— begin Dataset —

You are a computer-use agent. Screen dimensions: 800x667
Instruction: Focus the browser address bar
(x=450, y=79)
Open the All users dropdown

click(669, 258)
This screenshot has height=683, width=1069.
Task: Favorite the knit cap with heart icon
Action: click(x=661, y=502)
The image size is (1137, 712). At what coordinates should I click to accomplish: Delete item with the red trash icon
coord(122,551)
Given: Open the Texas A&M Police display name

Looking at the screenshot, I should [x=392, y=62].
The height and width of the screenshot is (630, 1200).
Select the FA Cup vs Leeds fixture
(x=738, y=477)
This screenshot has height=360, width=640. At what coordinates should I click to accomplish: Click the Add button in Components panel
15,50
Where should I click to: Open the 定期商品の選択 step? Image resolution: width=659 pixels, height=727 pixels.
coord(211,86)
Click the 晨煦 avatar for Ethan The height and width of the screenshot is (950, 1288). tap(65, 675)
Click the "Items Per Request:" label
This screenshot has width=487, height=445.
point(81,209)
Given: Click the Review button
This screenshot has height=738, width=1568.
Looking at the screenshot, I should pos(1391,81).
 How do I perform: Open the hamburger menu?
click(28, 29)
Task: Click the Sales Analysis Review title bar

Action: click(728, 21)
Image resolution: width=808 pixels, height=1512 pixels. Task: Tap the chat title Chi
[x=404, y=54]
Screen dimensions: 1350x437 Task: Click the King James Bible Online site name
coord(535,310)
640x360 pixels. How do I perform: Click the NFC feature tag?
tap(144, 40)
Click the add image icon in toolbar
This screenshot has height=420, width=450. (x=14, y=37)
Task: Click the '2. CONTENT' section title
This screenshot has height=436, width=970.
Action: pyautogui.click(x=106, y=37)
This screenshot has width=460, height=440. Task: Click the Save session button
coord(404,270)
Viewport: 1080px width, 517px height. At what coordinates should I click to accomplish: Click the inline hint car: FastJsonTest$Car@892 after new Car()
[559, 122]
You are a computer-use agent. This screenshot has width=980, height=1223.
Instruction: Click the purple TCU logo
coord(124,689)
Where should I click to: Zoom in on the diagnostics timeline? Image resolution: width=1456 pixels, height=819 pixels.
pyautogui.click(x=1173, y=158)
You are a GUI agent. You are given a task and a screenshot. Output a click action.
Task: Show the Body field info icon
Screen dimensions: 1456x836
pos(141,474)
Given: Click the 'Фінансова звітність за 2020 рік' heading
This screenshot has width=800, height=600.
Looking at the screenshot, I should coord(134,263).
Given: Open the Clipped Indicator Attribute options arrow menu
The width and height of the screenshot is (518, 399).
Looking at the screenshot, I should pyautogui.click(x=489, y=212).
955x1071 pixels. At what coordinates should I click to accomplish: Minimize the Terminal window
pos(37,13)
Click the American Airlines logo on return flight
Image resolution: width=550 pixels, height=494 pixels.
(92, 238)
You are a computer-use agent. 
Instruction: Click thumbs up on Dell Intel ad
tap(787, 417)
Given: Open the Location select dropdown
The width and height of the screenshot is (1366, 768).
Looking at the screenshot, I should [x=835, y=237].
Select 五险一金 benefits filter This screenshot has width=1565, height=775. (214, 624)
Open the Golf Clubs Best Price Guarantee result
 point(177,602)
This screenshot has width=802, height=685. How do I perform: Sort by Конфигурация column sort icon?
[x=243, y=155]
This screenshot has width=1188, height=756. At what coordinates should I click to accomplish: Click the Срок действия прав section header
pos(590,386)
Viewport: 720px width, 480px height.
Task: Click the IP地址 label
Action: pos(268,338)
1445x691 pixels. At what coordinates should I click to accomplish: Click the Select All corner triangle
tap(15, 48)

— end Dataset —

● **Task directions**
Rewrite as a numbered list the lines that begin with the line containing "Given: Click the Review button" and end with the line containing "coord(535,310)", including both of those lines and leaving out any blank lines.

● **Output for this task**
1. Given: Click the Review button
2. This screenshot has height=738, width=1568.
3. Looking at the screenshot, I should pos(1391,81).
4.  How do I perform: Open the hamburger menu?
5. click(28, 29)
6. Task: Click the Sales Analysis Review title bar
7. Action: click(728, 21)
8. Image resolution: width=808 pixels, height=1512 pixels. Task: Tap the chat title Chi
9. [x=404, y=54]
10. Screen dimensions: 1350x437 Task: Click the King James Bible Online site name
11. coord(535,310)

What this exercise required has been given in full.